In a viral interview making the rounds on the internet on Saturday, Okonkwo revealed that Obi went against his advice and returned to support the embattled Julius Abure-led faction of the party, forcing him to exit the Labour Party in February 2025.
According to him, Obi was misled by LP executives who claimed that the Independent National Electoral Commission had recognised them.
He said, “Any politician that knows what he’s doing cannot be betrayed by another. If there is anybody that betrayed the other, I can say it emphatically that Peter Obi betrayed me.
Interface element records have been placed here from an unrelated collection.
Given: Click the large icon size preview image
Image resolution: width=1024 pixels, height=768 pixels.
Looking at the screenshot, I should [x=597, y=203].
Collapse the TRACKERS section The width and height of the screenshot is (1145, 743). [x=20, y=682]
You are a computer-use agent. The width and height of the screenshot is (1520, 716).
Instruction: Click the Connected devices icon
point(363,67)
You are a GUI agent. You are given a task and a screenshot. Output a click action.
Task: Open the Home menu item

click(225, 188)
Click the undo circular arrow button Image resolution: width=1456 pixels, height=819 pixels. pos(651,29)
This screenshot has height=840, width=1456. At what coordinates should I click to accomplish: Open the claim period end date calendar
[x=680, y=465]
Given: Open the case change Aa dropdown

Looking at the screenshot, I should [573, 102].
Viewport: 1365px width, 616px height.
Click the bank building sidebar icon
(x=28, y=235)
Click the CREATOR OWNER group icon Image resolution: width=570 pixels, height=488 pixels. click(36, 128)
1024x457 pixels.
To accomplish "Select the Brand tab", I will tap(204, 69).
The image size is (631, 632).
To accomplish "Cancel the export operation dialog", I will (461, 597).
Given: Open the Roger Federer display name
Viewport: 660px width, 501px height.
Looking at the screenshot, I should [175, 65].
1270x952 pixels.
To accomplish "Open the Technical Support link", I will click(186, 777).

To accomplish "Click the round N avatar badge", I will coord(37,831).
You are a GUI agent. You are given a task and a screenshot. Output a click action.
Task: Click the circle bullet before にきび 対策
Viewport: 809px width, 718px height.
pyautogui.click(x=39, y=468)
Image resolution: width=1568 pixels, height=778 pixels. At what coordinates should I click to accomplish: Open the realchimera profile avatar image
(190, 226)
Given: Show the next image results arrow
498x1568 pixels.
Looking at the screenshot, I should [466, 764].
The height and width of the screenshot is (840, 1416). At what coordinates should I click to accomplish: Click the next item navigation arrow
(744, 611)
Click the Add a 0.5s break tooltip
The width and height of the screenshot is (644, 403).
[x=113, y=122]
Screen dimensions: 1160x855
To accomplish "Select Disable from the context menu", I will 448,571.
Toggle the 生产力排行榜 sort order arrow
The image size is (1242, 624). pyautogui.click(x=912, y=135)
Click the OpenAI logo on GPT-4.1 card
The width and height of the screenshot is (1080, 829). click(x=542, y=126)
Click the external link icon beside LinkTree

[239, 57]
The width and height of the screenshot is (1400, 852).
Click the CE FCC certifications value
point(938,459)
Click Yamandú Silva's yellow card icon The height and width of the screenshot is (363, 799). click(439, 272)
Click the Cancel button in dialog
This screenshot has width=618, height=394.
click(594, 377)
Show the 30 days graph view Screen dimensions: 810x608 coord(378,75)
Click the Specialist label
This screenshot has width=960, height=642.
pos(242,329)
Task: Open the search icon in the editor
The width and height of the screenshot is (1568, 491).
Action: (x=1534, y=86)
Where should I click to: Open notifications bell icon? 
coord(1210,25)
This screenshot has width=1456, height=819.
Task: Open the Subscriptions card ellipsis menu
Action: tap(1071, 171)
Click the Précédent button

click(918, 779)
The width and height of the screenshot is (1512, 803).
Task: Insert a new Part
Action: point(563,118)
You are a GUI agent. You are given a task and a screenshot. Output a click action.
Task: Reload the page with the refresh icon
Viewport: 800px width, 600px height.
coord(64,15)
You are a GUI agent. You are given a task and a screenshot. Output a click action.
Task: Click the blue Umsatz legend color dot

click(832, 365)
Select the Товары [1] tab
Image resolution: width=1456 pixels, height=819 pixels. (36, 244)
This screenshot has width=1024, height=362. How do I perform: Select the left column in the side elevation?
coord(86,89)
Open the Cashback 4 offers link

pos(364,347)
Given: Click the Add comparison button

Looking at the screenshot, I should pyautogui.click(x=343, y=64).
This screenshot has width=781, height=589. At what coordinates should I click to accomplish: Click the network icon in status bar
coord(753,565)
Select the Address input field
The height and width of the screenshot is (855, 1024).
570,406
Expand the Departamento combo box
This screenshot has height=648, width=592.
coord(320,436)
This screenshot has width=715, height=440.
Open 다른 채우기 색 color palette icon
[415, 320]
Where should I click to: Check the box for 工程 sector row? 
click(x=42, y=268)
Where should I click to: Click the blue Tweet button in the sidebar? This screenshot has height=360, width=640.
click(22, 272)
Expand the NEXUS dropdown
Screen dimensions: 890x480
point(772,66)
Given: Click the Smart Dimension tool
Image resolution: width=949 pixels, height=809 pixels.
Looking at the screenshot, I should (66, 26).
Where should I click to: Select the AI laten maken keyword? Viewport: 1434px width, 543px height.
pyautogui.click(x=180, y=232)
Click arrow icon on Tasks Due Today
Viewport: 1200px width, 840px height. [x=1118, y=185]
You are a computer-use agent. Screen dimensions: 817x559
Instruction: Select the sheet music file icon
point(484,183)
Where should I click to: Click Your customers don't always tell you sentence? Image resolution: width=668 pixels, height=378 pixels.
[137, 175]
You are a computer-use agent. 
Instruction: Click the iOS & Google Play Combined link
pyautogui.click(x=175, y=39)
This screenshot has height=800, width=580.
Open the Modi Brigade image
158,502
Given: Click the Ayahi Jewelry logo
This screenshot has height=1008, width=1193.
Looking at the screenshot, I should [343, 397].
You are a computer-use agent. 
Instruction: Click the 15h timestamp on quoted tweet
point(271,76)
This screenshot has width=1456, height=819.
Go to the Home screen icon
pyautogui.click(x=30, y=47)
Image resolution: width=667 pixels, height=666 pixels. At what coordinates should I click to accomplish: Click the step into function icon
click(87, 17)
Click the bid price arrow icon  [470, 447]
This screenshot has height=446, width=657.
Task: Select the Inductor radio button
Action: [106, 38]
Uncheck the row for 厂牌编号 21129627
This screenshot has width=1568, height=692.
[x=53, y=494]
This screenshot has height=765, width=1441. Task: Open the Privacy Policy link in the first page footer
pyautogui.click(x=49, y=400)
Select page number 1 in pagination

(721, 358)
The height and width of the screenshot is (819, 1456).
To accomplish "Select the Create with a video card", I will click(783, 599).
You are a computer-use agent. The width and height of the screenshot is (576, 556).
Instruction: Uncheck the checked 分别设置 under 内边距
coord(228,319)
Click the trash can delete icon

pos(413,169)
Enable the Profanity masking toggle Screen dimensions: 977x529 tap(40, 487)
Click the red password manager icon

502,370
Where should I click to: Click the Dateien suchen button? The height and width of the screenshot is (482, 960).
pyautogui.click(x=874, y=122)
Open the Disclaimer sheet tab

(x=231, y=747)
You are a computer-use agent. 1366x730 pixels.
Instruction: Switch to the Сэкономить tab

“The Julius Abure-led LP members lied to Obi that the Independent National Electoral Commission had accepted them and Obi surreptitiously went back to them but I told him: ‘Sir, you have made a public statement on integrity and even if INEC has accepted them, that is not a criterion for you to go back and start dealing with them because they have shown that they are not democratic. If you go back to them, they will destroy your political career and everything you have said about integrity will die.'”
He said that despite privately urging Obi not to align with a group he described as “undemocratic” and “agents of the government,” Okonkwo said Obi went ahead to publicly endorse them.
“I told Obi that these people had become agents in the hands of the government to destabilise him. What they did was absolutely illegal and unconstitutional, I told him that if he went back to them, I wouldn’t join him in doing so.
“Thereafter, I called all the people that were in the inner circle and told them the same thing about what Obi was trying to do. I told them he wanted to go back with the Abure people and if he did, I wouldn’t go back with him because I do not swallow back my words.
“And after saying all those things, within like 72 hours, Obi went back to Abure’s office to publicly endorse them and while he was there talking to them, one of the leaders in that executive sent me the video to mock me that the person I was fighting for against them has come to their office to endorse them.
“It was when INEC dissociated itself from Abure that Obi came out to start acting neutral but I told him he could not be neutral and something had to be done,” he added.
The Labour Party has been embroiled in a prolonged leadership crisis, with opposing factions laying claim to the party’s national structure.